(Source records)
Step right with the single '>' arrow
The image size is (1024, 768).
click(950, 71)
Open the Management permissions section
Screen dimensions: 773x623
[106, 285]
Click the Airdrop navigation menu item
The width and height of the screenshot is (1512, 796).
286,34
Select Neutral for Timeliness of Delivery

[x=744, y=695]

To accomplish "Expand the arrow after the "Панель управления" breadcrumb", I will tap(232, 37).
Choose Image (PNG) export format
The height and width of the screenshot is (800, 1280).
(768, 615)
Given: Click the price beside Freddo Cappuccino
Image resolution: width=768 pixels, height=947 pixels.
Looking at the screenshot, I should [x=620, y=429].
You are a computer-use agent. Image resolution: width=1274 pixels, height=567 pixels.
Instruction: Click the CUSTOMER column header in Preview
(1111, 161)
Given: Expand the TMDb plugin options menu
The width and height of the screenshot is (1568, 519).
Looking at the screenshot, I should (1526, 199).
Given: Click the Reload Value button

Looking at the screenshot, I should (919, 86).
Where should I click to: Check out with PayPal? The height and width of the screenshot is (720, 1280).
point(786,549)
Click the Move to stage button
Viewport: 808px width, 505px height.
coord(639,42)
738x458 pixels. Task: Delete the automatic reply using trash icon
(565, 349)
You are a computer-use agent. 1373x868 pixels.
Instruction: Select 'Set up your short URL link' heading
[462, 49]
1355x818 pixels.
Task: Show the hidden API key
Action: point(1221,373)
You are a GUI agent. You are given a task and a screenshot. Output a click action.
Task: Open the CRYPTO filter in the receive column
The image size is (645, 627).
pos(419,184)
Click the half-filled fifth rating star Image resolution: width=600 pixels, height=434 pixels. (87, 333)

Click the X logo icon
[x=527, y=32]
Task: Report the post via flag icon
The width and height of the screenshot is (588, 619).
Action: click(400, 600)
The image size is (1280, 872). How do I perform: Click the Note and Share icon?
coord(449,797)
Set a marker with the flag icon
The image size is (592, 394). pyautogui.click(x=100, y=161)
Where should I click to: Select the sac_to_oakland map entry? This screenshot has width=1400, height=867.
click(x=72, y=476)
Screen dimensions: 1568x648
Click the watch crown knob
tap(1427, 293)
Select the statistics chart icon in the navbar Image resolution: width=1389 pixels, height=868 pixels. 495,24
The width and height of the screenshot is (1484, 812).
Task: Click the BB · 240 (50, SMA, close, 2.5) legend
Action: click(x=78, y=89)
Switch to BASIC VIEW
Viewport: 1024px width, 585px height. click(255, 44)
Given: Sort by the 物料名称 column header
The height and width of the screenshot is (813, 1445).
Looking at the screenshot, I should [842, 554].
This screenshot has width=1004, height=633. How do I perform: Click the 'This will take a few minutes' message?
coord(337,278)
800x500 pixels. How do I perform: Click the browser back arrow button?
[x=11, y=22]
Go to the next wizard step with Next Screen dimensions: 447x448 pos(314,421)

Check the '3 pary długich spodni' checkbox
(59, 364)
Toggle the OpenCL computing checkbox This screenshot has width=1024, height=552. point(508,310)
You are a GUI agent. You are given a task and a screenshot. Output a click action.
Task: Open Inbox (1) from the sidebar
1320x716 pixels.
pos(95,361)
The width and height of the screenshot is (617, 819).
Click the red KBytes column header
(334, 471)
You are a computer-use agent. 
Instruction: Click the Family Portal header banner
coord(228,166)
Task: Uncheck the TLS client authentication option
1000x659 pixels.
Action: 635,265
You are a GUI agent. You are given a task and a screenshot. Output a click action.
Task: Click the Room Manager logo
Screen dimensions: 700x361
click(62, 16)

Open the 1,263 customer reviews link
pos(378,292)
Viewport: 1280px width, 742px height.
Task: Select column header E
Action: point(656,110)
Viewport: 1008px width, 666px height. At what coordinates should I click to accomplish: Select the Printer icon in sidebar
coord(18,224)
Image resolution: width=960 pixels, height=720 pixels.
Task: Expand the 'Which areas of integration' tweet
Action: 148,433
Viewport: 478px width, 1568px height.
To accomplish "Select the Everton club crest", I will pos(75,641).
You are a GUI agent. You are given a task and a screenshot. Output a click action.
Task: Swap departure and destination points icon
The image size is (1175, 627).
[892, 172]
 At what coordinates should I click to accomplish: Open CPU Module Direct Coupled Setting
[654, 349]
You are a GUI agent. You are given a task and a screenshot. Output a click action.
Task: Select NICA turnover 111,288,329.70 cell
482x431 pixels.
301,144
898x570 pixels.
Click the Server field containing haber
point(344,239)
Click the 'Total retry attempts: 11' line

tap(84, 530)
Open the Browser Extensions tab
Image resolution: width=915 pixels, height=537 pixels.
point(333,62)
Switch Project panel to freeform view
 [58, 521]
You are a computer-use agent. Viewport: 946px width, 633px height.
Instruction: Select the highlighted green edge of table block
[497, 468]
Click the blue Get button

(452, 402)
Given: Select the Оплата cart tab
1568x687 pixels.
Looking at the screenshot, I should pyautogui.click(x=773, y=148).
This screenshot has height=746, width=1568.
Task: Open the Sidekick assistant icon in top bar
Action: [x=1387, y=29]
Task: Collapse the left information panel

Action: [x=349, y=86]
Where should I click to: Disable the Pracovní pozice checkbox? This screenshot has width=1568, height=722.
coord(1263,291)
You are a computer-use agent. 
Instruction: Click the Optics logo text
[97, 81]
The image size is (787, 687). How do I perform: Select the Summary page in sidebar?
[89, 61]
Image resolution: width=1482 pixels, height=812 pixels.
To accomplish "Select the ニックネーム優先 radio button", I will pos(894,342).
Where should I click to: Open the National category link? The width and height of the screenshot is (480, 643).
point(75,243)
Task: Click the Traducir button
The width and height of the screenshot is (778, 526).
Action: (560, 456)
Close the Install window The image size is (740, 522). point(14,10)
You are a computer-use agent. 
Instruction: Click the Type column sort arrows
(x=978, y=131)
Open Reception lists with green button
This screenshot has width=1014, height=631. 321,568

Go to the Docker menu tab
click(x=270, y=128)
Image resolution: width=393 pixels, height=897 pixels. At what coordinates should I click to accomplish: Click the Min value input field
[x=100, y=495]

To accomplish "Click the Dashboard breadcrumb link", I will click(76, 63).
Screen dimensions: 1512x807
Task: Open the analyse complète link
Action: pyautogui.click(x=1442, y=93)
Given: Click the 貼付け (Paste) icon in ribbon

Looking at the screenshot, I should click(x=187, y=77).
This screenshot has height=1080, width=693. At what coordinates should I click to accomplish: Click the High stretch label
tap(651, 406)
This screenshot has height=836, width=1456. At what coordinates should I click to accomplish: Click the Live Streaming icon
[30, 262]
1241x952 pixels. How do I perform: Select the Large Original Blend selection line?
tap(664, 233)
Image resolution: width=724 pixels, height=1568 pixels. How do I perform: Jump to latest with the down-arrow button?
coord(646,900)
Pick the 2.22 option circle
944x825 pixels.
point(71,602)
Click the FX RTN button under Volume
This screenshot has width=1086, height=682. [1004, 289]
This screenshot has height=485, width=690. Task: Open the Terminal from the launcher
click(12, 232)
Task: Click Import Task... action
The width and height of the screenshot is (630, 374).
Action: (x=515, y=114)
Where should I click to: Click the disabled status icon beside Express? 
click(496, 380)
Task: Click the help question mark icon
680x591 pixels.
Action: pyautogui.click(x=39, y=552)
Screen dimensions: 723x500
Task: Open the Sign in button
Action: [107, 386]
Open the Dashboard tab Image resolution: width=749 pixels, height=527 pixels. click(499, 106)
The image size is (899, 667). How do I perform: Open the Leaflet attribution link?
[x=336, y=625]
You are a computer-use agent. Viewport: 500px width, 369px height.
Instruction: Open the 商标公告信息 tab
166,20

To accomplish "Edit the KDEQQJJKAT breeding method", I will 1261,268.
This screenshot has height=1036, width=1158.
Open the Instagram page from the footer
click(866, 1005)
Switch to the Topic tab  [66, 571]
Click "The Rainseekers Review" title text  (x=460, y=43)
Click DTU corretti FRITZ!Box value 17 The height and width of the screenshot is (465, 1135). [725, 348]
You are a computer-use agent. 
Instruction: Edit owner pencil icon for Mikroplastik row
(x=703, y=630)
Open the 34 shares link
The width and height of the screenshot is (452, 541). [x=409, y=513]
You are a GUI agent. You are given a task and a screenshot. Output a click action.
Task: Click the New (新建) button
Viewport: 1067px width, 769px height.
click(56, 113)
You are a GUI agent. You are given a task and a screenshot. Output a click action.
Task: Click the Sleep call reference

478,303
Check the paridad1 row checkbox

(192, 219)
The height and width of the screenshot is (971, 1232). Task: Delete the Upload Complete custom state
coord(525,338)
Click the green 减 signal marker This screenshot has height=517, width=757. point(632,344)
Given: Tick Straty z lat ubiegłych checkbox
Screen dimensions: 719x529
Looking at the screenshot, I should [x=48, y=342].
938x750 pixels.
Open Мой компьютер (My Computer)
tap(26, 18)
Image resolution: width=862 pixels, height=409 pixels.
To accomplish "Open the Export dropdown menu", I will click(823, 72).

[Work order] Transcribe the records above exactly, beginning at the line that contains "Instruction: Select 'Set" and ending with the line that contains "Click the half-filled", both included, and nothing else.

[Expected output]
Instruction: Select 'Set up your short URL link' heading
[462, 49]
1355x818 pixels.
Task: Show the hidden API key
Action: point(1221,373)
You are a GUI agent. You are given a task and a screenshot. Output a click action.
Task: Open the CRYPTO filter in the receive column
The image size is (645, 627).
pos(419,184)
Click the half-filled fifth rating star Image resolution: width=600 pixels, height=434 pixels. (87, 333)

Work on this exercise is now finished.